14. Entonces el sacerdote le acerca la candela a la boca para ver si respira todavía; pero ve que la llama no se mueve, y reconoce que ha expirado ya. Por lo tanto dice Requiescat in pace: y volviéndose a los circunstantes añade: Ha muerto, señores, ha volado a la eternidad. Dios nos conceda largos años de vida para rogar por él. Es verdad que ha muerto, pero ¿cómo ha muerto? Se ignora si se ha salvado, o condenado; lo que se sabe es, que ha muerto combatido de una terrible tempestad: Morietur in tempestate anima eorum.(Job. XXXVI, 14) Éste es el fin que espera a todos los desgraciados que han pensado poco en Dios durante su vida.

15. Inmediatamente visten el cadáver antes que se enfríe como el mármol. Para este fin eligen los vestidos más usados, puesto que han de pudrirse en el sepulcro. Ponen a un lado dos cirios encendidos, corren las cortinas de su alcoba, y se salen todos del aposento. Avisan al párroco para que vega a la mañana siguiente a recoger el cadáver. El día siguiente vienen los sacerdotes, preparan las exequias, y se llevan el cadáver, y éste es el último paseo que hace en éste mundo. Los sacerdotes cantan el De profundis clamavi ad te, Domine, etc., y los que presencian las exequias hablan del difunto. El uno dice que era un soberbio; el otro que debía haber muerto diez años antes. Y no falta quien añada, que fué feliz, porque tuvo dinero, una hermosa casa, y una bella quinta; pero que nada de ésto se lleva al otro mundo. Mientras hablan de éste modo, quizá el difunto está ardiendo en los Infiernos. Al fin, se le canta el Requiescat in pace. Sí, descansará en paz, si murió en la amistad de Dios; pero ¿que paz ha de gozar si murió en pecado? Para él no habrá paz mientras Dios sea Dios. Inmediatamente se abre la sepultura, se mete en ella el cadáver; se pone encima la lápida, y se deja allí para que sea pasto de gusanos: los parientes se visten de luto, después de haberse distribuido sus riquezas: derraman algunas lágrimas por bien parecer; y pasados dos o tres días, ya no se acuerdan de él.

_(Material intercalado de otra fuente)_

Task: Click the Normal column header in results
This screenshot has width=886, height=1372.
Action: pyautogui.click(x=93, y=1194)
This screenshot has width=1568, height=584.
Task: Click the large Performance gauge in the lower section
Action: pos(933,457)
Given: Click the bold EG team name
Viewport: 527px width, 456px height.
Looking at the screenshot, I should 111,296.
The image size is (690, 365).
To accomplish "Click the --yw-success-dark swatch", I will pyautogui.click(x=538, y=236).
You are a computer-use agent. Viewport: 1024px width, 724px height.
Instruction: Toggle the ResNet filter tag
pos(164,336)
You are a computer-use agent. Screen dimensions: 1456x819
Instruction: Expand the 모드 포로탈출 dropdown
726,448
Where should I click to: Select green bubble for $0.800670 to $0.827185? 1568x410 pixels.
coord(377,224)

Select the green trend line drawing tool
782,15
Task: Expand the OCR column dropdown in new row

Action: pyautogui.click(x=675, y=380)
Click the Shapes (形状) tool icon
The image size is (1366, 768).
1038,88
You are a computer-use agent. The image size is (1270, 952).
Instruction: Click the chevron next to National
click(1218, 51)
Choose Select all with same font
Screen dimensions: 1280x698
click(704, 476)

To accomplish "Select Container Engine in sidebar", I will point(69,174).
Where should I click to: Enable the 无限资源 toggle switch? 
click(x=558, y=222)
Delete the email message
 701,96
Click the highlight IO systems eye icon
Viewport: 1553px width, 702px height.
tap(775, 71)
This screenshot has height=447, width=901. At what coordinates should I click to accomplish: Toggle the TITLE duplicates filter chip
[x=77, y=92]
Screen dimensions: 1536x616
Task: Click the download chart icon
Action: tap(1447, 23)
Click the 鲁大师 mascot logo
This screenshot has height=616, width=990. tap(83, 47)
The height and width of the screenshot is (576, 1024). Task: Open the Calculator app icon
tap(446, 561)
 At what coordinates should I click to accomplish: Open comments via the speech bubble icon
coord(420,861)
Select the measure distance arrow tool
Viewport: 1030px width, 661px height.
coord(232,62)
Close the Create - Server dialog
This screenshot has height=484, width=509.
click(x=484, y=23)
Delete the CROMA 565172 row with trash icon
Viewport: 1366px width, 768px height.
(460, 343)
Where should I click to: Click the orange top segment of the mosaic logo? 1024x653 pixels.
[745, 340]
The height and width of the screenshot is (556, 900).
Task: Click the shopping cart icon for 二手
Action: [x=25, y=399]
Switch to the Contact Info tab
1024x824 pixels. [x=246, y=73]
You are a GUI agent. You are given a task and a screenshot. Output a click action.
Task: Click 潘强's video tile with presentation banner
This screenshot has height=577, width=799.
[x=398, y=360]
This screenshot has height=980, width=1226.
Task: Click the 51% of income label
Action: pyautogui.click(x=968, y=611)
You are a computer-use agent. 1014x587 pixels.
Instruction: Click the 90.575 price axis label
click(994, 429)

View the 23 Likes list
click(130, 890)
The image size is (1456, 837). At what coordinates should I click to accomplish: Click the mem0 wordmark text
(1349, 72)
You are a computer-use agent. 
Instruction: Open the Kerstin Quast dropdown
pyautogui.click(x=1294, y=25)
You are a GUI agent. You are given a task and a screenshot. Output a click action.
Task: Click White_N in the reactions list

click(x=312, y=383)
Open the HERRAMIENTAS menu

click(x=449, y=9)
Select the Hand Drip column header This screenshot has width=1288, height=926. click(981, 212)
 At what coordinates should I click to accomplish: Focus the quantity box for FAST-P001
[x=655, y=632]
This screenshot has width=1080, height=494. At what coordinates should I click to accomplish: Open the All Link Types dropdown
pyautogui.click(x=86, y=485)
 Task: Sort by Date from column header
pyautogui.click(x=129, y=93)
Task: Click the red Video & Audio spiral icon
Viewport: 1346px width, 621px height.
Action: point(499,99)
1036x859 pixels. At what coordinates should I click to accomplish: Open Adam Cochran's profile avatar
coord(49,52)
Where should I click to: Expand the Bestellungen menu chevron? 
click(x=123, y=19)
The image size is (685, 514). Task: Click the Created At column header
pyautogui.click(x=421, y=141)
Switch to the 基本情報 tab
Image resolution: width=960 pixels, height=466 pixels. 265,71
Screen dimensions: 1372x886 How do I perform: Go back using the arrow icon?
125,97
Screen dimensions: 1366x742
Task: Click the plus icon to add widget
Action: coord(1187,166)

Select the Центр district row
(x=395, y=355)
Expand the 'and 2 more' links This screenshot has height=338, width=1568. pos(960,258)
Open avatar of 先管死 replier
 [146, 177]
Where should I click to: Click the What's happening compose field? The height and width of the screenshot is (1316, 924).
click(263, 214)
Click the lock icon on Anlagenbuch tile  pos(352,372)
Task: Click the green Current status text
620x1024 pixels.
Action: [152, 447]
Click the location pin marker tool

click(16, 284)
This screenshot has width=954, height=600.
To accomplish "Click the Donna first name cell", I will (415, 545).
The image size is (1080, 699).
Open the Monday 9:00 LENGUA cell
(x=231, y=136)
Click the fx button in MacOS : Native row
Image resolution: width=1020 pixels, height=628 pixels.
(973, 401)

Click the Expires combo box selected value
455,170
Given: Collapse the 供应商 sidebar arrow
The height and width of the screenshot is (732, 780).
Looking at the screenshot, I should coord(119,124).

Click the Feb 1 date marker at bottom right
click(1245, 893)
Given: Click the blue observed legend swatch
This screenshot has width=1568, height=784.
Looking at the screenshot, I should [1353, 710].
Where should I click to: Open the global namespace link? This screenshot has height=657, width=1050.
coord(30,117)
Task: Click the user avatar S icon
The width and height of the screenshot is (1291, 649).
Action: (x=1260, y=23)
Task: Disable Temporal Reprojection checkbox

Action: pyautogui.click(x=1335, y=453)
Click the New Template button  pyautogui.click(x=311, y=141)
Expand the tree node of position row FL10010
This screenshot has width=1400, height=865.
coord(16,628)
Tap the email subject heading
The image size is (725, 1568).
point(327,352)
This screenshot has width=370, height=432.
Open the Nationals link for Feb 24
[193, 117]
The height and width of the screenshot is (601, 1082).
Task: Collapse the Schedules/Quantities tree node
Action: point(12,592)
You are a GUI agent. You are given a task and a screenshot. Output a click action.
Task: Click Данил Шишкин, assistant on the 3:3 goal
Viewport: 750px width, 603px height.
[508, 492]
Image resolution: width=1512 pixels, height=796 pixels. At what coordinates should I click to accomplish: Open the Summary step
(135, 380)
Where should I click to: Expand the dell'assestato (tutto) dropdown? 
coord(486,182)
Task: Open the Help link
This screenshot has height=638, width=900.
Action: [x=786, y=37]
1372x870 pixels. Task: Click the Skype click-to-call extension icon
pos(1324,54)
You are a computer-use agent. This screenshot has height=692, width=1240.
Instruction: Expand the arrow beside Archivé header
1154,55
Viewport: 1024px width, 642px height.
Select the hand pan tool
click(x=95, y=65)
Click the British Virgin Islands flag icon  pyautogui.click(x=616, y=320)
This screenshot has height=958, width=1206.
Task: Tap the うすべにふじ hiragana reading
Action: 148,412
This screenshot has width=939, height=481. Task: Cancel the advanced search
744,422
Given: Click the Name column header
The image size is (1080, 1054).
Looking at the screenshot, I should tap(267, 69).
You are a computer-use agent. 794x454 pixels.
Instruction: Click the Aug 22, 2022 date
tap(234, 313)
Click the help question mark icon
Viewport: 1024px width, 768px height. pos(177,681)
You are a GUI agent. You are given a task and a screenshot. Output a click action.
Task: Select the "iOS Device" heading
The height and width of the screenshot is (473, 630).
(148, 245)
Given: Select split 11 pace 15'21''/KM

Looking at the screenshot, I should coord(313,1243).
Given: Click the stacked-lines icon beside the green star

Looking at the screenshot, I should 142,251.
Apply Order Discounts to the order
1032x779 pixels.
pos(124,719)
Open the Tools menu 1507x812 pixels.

Ved, oyentes (y lectores) míos, el triste fin que a todos nos espera; y vean también los hombres mundanos la confusión que les aguarda a la hora de la muerte, si mientras son jóvenes y tienen salud, viven olvidados del negocio de su salvación. ¿Queréis no hallaros defraudados cuando llegue la hora de la muerte? Ambulate in luce dum lucem habetis, ut non vos tenebræ comprehendant, como nos dice el santo Evangelio. Obrad bien mientras tenéis tiempo, para que no os sorprenda la muerte. Hacedlo así, amados cristianos, y de este modo aseguraréis vuestra salvación, que es el negocio que más nos importa a los tristes desterrados en este valle de miserias."

Fuente: "Sermones abreviados para todas las dominicas del año", San Alfonso María de Ligorio, 1847 - [Negrillas son nuestras.]